Muslim Leaders Reject Bondi Terrorists: ‘We Won’t Bury Them, They’re Not Muslims’
- Senior Sydney Muslim leaders condemn the Bondi attack as a ‘barbaric and criminal act’ and refuse to perform Islamic funeral rites for the terrorists
- Dr Jamal Rifi says the Muslim community ‘won’t receive their bodies, won’t perform the death rituals, and won’t accept them in any Muslim section of Rookwood cemetery’
- The community is on high alert, with mosques cancelling gatherings and funerals being held in private due to safety concerns
- Dr Rifi praises the heroics of a Muslim bystander who ripped the gun off one of the offenders, saying it sends a powerful message about the strength of community bonds
Sydney’s Muslim leaders have issued a scathing condemnation of the Bondi terrorists, declaring they will not be buried as Muslims and rejecting their twisted ideology. Dr Jamal Rifi, a prominent voice in the Sydney Islamic community, said the attackers’ actions were ‘inexcusable’ and ‘not condoned by any of us’.
‘We don’t see them as inside the fold of Islam or as Muslims,’ Dr Rifi said, his voice filled with emotion. ‘What they have done is not condoned by any of us and it is killing innocent civilians. We know it is a verse in our book, killing an innocent civilian is the same as killing all humanity.’

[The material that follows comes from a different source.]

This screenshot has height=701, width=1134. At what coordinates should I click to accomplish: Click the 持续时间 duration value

The Muslim community is reeling in the aftermath of the attack, with many still trying to come to terms with the senseless violence. Dr Rifi said the community was on high alert, with mosques cancelling gatherings and funerals being held in private due to safety concerns.

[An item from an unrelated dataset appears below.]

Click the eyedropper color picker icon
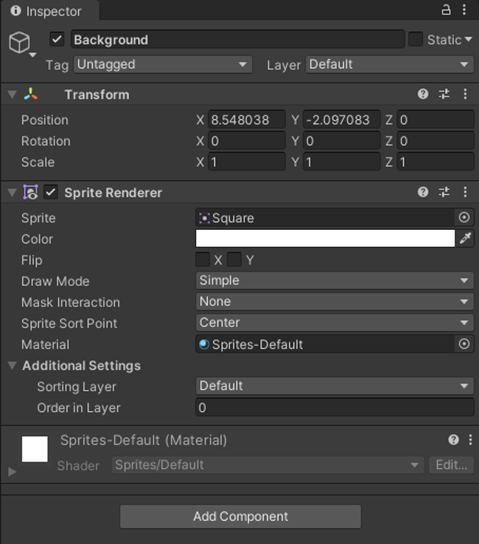[465, 238]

‘We usually do it inside the mosque with some gathering for the next three days, but due to circumstances, we are not going to do that,’ Dr Rifi said, referring to a funeral service for an elderly lady in the community. ‘The family already asked for the funeral service and the mosque if they can do it at home rather than in the mosque, so we won’t have gathering in front or inside the mosque.’
Dr Rifi also took a moment to praise the heroics of a Muslim bystander who ripped the gun off one of the offenders, despite being shot twice in the process. ‘That dimension, to be honest, is extraordinary,’ he said. ‘The fact that he is also of the Islamic faith … it actually sends a message that the things that bind us as human beings, the things that bind us as citizens of this great country, are much stronger than the actions of these criminal, terrorist people and their warped ideologies.’
As the community begins to heal, Dr Rifi urged Australians to come together and reject the inflammatory rhetoric that has weakened social cohesion in recent years. ‘Unfortunately, they succeed in the first one, but we need to work our best and every individual should be able to play their positive role, not to let those perpetrators achieve further decaying intentions in our social cohesions as a nation as a whole.’